There are still a few straightforward cases. But that’s rarely the case. For a lot of patients, it has become so complicated that this consensus opinion — having people from different disciplines weigh in — is critical.

How does this help the patient?

The patient gets the opinion of a wealth of experts. Without 16 office visits. Without hearing something different from each one of them. Without the delay of waiting for each of the experts to communicate with each other. It’s absolutely better care.

The wealth of expertise can change everything for a patient. It can identify factors that could optimize a patient for surgery, making it safer and easier on the patient. For instance, outside the realm of tumor boards, I’ve never had someone look at the CT scans and say, “This patient should be on this medication before surgery so they can breathe better.” Or, “this person needs to switch to this inhaler for at least two weeks before you do surgery.” But tumor boards, given the breadth of the experts involved, can do this.

They commonly identify aspects of the case that may enable a patient to enroll in a clinical trial, either before surgery or as part of a nonsurgical treatment.

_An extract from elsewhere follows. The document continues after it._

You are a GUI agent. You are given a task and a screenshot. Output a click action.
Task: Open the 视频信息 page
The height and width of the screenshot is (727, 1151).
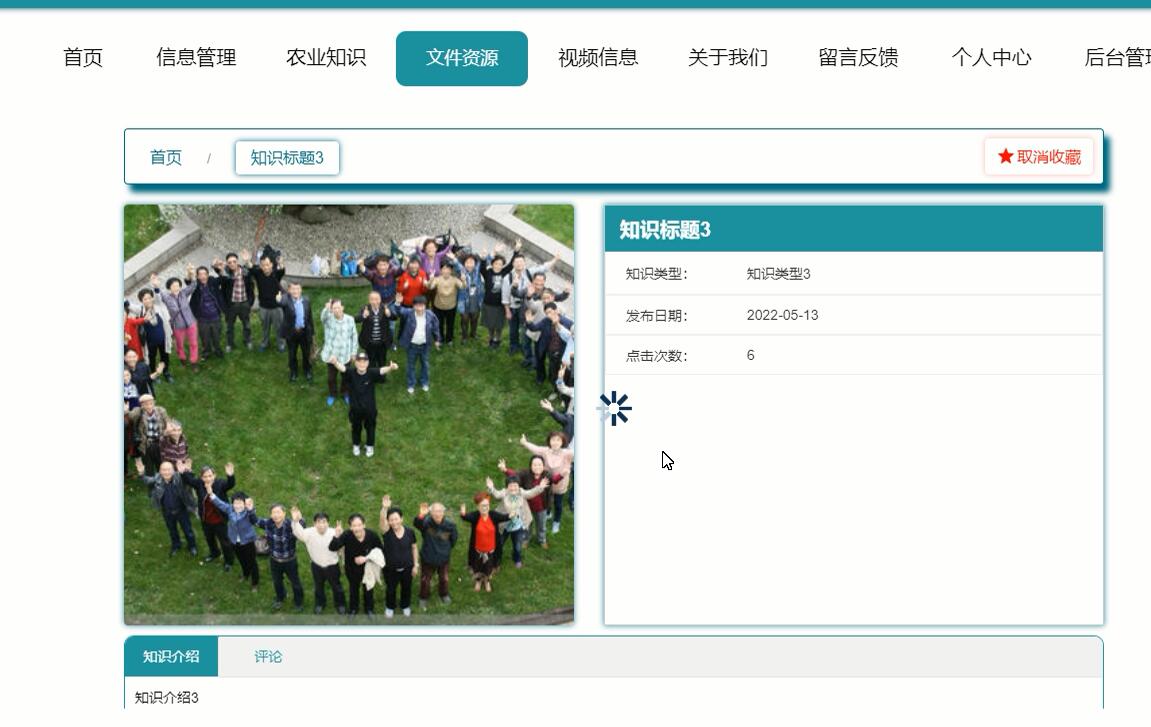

Post-operatively, same thing, the tumor board can identify treatment options that are state of the art, whereas if just one oncologist had seen the patient, they might not have known about some of the latest things. One person couldn’t possibly keep up.

Does a tumor board replace a second opinion?

The board itself is almost like a 55th opinion. We don’t conclude any discussion without a consensus. All it takes is one person to say, “I wouldn’t do that because …” and then everything comes to a grinding halt. We discuss it. We come up with options.

But if a patient says they want a second opinion, I always encourage them to do that. At the end of the day, you need to be comfortable with your team.

What does the success of tumor boards say about the future of care for cancer patients?

I would like to see increased access, an expansion of the telemedicine aspect. If you’re in rural Nebraska and your local doctor finds a nodule on an X-ray, if you have an iPhone or access to a computer, you could have access to this wealth of expertise and knowledge about the newer and better treatments that are available. This could help confirm the local opinion they received, and they can be comfortable with their decision to stay local. Likewise, they may hear something different from the board and decide it is worth traveling for their care.

More globally, I would like to see more collaboration between centers, especially for the more rare cancers. My specialty is mesothelioma — a few thousand patients a year. I’d like to see collaboration become more of a standard, on a national and international level. Now that videoconferencing is getting so good, we can do that, and it could expedite the advances that we can make.